The Utopian Society of Euxine is an international organization dedicated to preserving, interpreting, promoting and creating new art inspired by the common heritage of the Extended Black Sea Region. Euxine articulates an imaginary, dynamic and paradoxical territory. Not merely the Black Sea that was, and is, but a utopian Black Sea that can be. The idea of a transnational imaginary homeland on w
hich the vision of the Utopian Society of Euxine rests has its origins in the program of the cultural newspaper "Silver Coast" of the Free University of Balchik, conceived by Octavian Moșescu and first published on April 2, 1928 in Romanian, Bulgarian and Turkish.

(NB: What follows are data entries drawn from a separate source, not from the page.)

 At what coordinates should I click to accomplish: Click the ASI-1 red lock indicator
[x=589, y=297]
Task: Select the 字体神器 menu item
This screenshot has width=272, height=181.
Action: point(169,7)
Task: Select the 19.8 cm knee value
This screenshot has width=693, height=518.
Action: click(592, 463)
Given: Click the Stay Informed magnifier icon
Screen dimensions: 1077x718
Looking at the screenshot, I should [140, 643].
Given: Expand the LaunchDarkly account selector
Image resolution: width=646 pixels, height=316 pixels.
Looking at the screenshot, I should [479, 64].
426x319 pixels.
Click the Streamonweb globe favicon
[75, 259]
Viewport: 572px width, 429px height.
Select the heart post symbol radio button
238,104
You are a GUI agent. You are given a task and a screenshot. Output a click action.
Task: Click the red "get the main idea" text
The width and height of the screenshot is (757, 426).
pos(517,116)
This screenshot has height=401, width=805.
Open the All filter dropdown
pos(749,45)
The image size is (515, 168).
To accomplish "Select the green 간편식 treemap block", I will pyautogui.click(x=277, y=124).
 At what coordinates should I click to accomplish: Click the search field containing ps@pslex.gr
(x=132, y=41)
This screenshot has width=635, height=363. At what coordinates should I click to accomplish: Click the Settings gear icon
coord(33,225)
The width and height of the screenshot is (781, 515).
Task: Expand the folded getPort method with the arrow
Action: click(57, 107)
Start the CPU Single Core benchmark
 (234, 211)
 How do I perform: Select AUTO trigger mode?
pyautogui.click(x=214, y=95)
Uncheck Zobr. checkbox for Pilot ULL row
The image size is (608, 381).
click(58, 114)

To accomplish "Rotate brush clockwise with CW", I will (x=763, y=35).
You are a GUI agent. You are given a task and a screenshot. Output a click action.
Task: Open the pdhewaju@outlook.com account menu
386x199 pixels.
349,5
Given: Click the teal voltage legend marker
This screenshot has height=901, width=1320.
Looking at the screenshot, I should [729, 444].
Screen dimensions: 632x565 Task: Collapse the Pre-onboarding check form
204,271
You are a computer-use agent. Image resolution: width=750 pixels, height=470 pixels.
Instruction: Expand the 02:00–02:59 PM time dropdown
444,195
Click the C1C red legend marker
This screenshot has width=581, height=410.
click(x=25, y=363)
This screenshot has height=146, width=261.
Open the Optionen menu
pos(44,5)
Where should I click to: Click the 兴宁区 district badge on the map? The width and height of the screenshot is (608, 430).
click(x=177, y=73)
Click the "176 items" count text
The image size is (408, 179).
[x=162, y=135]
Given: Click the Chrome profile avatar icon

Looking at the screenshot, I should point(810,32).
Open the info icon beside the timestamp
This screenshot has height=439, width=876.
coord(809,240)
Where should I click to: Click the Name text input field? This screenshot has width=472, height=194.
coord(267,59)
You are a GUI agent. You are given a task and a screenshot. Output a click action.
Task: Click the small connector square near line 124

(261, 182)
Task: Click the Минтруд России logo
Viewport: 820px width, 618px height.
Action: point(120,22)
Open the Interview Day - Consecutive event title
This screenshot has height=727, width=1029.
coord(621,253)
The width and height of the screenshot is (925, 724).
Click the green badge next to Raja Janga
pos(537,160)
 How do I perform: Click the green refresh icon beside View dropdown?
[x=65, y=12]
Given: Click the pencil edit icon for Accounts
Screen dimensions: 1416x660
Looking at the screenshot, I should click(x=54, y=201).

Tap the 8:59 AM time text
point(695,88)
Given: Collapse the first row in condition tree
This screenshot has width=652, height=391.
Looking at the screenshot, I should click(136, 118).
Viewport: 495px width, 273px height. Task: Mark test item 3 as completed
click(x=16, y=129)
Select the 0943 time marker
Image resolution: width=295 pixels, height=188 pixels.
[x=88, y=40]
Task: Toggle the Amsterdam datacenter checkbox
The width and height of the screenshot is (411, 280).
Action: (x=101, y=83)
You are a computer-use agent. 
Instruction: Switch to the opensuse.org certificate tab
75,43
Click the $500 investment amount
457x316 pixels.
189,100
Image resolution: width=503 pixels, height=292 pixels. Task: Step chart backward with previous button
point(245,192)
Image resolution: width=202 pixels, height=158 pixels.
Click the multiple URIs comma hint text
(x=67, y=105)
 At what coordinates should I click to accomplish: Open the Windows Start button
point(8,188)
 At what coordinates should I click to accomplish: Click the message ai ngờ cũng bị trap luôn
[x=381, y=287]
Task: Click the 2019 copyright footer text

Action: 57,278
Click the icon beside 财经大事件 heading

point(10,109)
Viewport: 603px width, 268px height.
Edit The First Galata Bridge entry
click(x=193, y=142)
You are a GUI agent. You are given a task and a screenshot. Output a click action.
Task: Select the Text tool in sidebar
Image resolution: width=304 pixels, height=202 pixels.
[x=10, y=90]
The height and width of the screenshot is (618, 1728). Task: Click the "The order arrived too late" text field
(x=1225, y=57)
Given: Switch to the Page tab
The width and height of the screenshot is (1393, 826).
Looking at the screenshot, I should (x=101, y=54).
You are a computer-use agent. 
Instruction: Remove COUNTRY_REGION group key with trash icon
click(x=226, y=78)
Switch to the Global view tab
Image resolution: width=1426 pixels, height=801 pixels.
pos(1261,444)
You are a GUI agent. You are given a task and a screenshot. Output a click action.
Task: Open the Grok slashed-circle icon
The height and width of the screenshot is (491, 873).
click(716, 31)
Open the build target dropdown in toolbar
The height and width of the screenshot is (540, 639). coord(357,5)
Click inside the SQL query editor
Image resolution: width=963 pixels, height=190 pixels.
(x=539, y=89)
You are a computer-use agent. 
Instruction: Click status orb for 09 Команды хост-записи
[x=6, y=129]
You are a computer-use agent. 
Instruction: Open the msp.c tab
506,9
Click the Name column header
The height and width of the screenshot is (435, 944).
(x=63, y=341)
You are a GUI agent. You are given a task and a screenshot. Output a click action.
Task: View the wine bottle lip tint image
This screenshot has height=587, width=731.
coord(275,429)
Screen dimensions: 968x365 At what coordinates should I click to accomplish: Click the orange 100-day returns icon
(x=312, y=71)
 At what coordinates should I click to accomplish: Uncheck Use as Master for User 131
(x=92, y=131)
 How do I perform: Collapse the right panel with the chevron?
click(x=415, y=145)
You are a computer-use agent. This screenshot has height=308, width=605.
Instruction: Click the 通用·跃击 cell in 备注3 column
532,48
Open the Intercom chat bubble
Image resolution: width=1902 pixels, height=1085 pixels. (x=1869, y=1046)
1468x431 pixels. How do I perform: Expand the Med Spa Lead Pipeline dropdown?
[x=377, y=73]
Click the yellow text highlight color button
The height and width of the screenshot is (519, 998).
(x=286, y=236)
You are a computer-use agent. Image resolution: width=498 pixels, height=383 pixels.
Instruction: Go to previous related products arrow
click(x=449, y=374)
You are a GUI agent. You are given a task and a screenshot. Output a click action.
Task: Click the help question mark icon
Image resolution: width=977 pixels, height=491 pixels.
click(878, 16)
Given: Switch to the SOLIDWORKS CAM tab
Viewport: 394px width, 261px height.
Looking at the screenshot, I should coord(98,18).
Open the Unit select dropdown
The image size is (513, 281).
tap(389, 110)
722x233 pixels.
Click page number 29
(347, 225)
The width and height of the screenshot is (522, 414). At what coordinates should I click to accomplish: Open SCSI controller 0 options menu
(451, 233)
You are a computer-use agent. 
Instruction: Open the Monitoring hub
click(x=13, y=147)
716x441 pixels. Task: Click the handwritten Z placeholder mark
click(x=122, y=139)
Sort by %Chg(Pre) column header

The program of artistic and curatorial residencies, exhibition projects and curatorial interventions, networking events and workshops will aim to capture this inspired publication and contemplate how the world could have been, if the movement conceived of by the Silver Coast has flourished. The Euxine Values are:
Free Movement. The Black Sea has been a path for human movement since the earliest cultures flourished on its banks. In this way, the Black Sea is a mirror to today’s most dramatic cultural shift: the remarkable free movement of ideas and knowledge across the globe through technology. A mobility of the mind, open to the masses. And a mobility of the body open to travelers, nomads, refugees, the stateless, and more people than ever before. Our society embraces these two mobilities and cherishes them. Hospitality. The Greeks called the sea Euxenios, from the word for “hospitable.” This was used with irony, since the Black Sea was less hospitable than the Aegean. Despite the Greek's euphemism, one of the most powerful shared cultural characteristics across our region is a deeply shared culture of hospitality, and a duty to the visitor. Our society cherishes these values, and promotes the tools of intercultural mediation, an instrument of interest to those who travel globally in the interest of business, as well as for those who are interested in understanding how national perceptions are shaped. Innovation. The harshness of the Black Sea, like all challenges, inspired humans to improve. Euxine believes that cultural evolution is possible as long as there is a culture of innovation, able to address political fragmentation and hostile relations between the countries around the Black Sea coast. In this sense, rethinking the curatorial practice as an institutional narrative, the Euxine curatorial office aims to develop tools, interventions and working models that facilitate mutual understanding between neighboring cultures in the Extended Region of the Black Sea. These three principles are at the core of our movement, and are amongst the most widely shared human values globally and regionally. They are also some of the values most in jeopardy in today’s world.